-- What to produce --
In the data below, find every line with the word "Given" and copy it.

-- Material shown --
* * * * *

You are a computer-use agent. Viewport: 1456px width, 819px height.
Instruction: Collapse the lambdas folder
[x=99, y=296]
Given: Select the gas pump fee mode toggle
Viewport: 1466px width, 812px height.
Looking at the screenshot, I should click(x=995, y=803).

* * * * *

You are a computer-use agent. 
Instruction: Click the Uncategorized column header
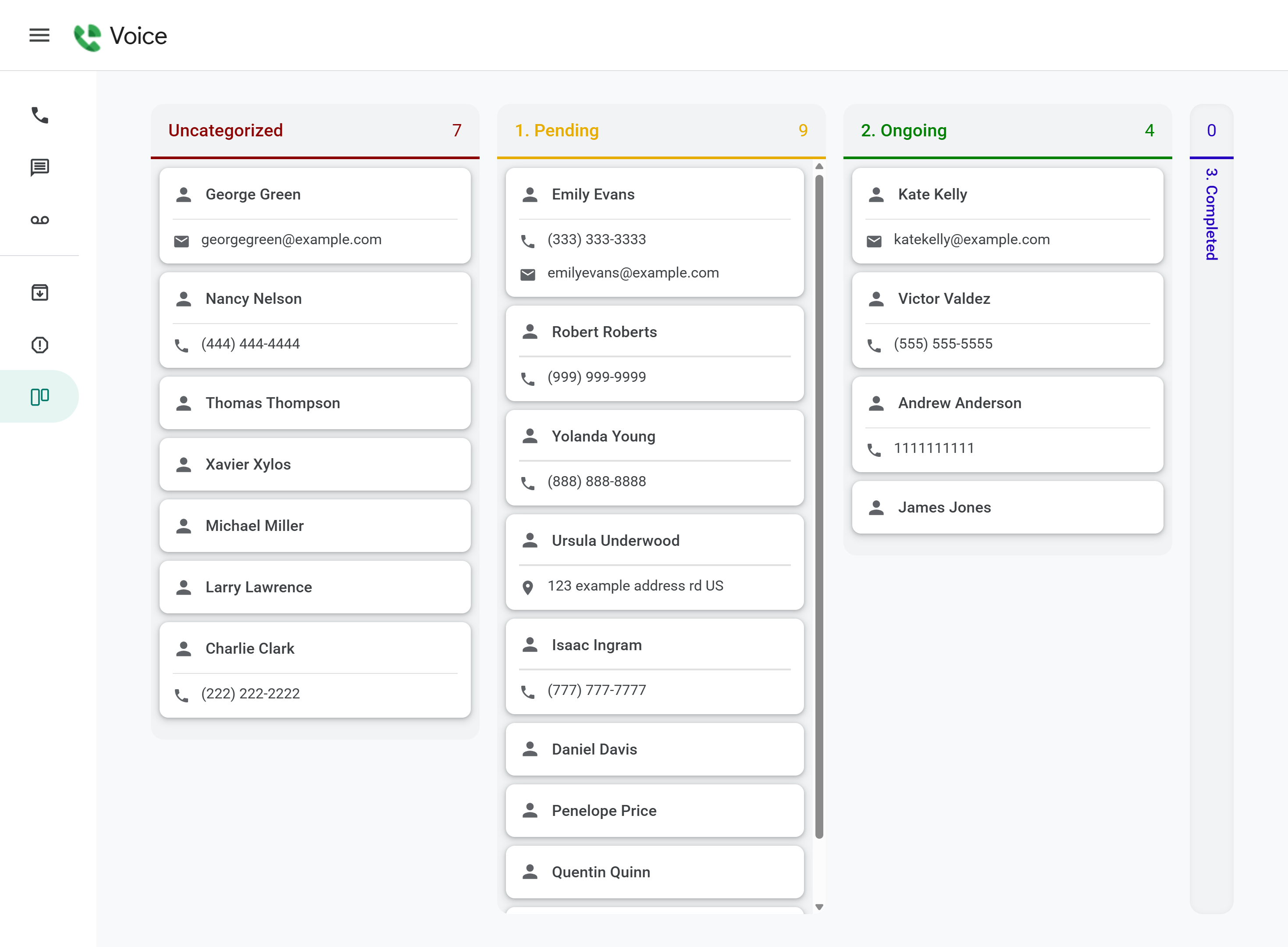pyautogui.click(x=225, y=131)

* * * * *

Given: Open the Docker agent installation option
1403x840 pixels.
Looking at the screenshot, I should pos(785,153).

* * * * *

-- Solution --
Given: Select the gas pump fee mode toggle
Given: Open the Docker agent installation option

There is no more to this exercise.